**Set problem**: Can you swap every "computer-use agent" in the items below for "desktop assistant" and give the items back with nothing else altered?

# START OF Excerpted data

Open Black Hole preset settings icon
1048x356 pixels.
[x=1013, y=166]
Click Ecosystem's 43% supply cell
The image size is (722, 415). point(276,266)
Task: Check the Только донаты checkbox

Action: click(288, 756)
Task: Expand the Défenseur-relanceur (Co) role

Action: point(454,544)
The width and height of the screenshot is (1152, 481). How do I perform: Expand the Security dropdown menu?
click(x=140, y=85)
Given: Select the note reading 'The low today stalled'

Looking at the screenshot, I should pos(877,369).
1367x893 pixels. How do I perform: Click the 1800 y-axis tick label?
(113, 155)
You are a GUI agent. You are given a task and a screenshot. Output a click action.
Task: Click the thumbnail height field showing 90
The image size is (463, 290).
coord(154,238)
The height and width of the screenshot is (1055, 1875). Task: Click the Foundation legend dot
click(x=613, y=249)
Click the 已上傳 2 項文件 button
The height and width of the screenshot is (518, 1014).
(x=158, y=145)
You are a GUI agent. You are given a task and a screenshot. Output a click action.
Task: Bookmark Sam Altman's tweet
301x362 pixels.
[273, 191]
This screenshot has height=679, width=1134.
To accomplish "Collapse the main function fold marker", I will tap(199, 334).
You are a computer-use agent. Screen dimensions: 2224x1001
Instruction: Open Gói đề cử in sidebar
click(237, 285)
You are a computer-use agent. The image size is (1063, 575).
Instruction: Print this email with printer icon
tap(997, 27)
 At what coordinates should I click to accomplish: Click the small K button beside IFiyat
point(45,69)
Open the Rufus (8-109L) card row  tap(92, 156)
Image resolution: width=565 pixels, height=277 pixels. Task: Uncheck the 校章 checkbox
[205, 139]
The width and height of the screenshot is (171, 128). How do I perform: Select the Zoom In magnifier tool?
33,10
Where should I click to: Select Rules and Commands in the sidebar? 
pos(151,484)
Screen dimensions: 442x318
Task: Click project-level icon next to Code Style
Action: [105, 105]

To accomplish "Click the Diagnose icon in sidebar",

# END OF Excerpted data

**Answer to this task**:
Open Black Hole preset settings icon
1048x356 pixels.
[x=1013, y=166]
Click Ecosystem's 43% supply cell
The image size is (722, 415). point(276,266)
Task: Check the Только донаты checkbox

Action: click(288, 756)
Task: Expand the Défenseur-relanceur (Co) role

Action: point(454,544)
The width and height of the screenshot is (1152, 481). How do I perform: Expand the Security dropdown menu?
click(x=140, y=85)
Given: Select the note reading 'The low today stalled'

Looking at the screenshot, I should pos(877,369).
1367x893 pixels. How do I perform: Click the 1800 y-axis tick label?
(113, 155)
You are a GUI agent. You are given a task and a screenshot. Output a click action.
Task: Click the thumbnail height field showing 90
The image size is (463, 290).
coord(154,238)
The height and width of the screenshot is (1055, 1875). Task: Click the Foundation legend dot
click(x=613, y=249)
Click the 已上傳 2 項文件 button
The height and width of the screenshot is (518, 1014).
(x=158, y=145)
You are a GUI agent. You are given a task and a screenshot. Output a click action.
Task: Bookmark Sam Altman's tweet
301x362 pixels.
[273, 191]
This screenshot has height=679, width=1134.
To accomplish "Collapse the main function fold marker", I will tap(199, 334).
You are a desktop assistant. Screen dimensions: 2224x1001
Instruction: Open Gói đề cử in sidebar
click(237, 285)
You are a desktop assistant. The image size is (1063, 575).
Instruction: Print this email with printer icon
tap(997, 27)
 At what coordinates should I click to accomplish: Click the small K button beside IFiyat
point(45,69)
Open the Rufus (8-109L) card row  tap(92, 156)
Image resolution: width=565 pixels, height=277 pixels. Task: Uncheck the 校章 checkbox
[205, 139]
The width and height of the screenshot is (171, 128). How do I perform: Select the Zoom In magnifier tool?
33,10
Where should I click to: Select Rules and Commands in the sidebar? 
pos(151,484)
Screen dimensions: 442x318
Task: Click project-level icon next to Code Style
Action: [105, 105]

To accomplish "Click the Diagnose icon in sidebar",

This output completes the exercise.